I wish I were that iron man, but, sadly, genuflection would be undeserved. First of all, the spouse of my previous e-mail who gets a bit stubborn and testy with illness is me. Secondly, my wife, Kathleen, who gave up life as a magazine editor to manage our little brood, gets the credit in the child-raising department–especially given the trials of three difficult pregnancies and my life in surgical training. And thirdly, I can’t even claim that work life is all that taxing. At the moment, I’m on a hiatus from full-time cutting and sewing to get some research work done over here at the School of Public Health.

Now back to normative errors. It could be that I’m being a softy on President Clinton because I was a policy advisor for him in 1992 and 1993 (and for Al Gore before that). But I hope not. Rather, my reluctance stems from recognizing that a strict standard about lies and such can’t be applied everywhere. In my mind, the key distinction is not whether a person caught lying does life-threatening work or not (and the president’s work clearly does carry consequences of that magnitude). The key distinction is whether the lies are about the substance of that work or about what I’ll loosely call “other stuff.” The point of my adulterous-surgeon example is simply that lying about a sex affair would not be a dismissible offense in our world, but knowingly providing false patient information to team members certainly would be. I think we all implicitly and wisely recognize this distinction in our separate roles. And I think that’s why the public is letting Clinton off the hook on the Lewinsky affair but wasn’t about to let Nixon off with his cover-up of a break-in at the Watergate.

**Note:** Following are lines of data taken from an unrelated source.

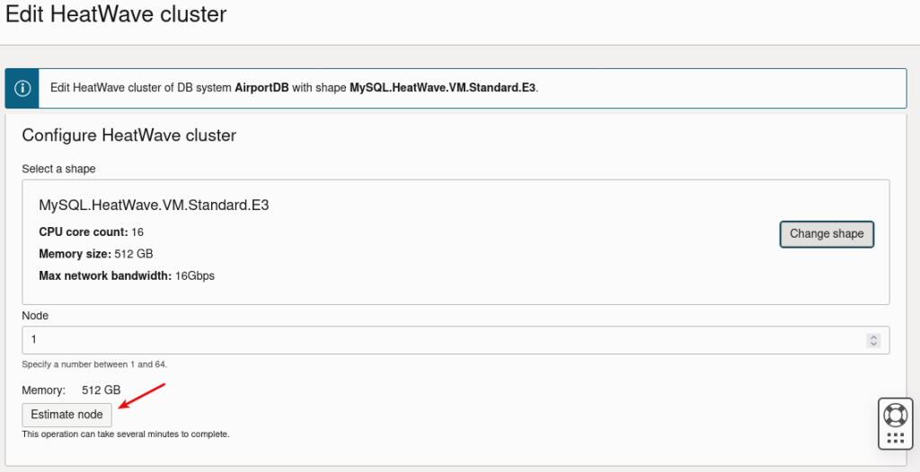Click the Node field label
920x472 pixels.
pos(35,316)
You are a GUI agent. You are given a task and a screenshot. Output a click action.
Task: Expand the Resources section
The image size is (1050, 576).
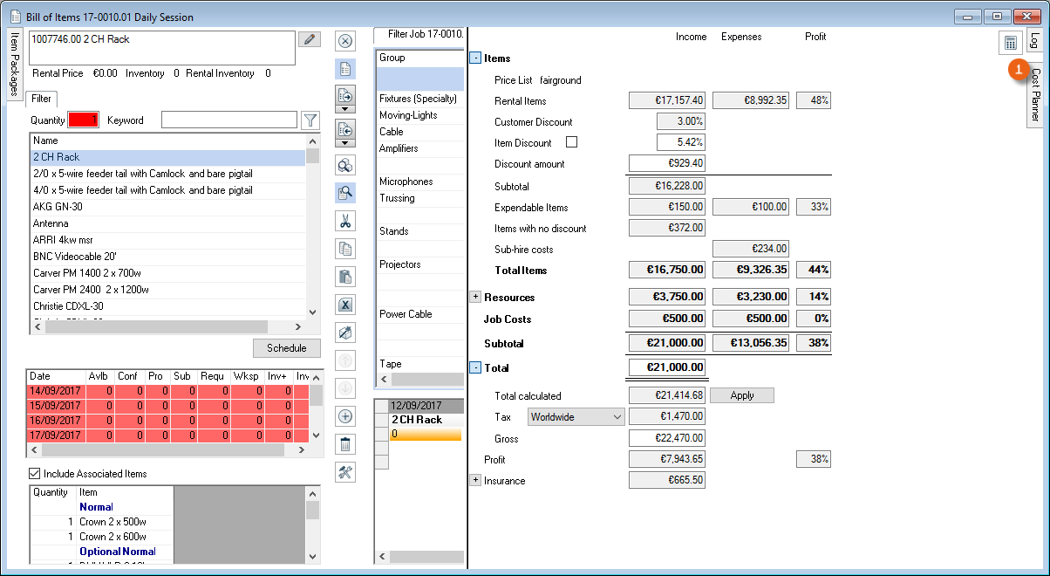pyautogui.click(x=475, y=297)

This horrendous crash in Bourbonnais, Illinois, in which an Amtrak train collided with a tractor-trailer crossing the tracks and left at least 13 dead and 100 injured, brings up another twist on these issues. Immediately we want to know who’s to blame. The truck driver claims the crossing gates malfunctioned, coming down as he was going across. But the train engineer saw the truck try to go around the closed gates, and there are some suspicious tire marks consistent with that explanation. The most intriguing aspect to me is how sophisticated we’ve become about understanding these types of disasters. The Times points out that the gates at the crossing were a special new computerized type designed to come down about 25 to 30 seconds before a train gets there but not any sooner than that. When gates were made to come down sooner, it turned out that people assumed the gates were malfunctioning and then tried to jockey around them, leading to increased accidents. If the evidence shows that the trucker did try to go around the gates, we’d still want to know why. Was it because the gates were down too long and he figured they were broken (a judgment error, which seems relatively excusable), or was it because he didn’t care less about the rules or the risks (a normative error, which merits punishment)?

All this decision and behavior talk has left me little room to talk about all the other interesting stuff in today’s news. There’s the Dow’s briefly crossing the 10,000 mark (and all the accompanying articles that leave me confused about the market is wildly out of whack with the actual performance of the economy and individual businesses). I loved the story in the Times about Brooklynite Maurice Ashley, who’s become the first black chess grandmaster. Medicare reform died yet again. And the Republicans put out a budget that provides a 10 percent tax cut and pays for it by cutting the budget for emergency aid, science, environmental programs, and other discretionary spending. Oh, and then there’s Gore, who I guess is down in the polls. I’ll have to pick up on some of this stuff later.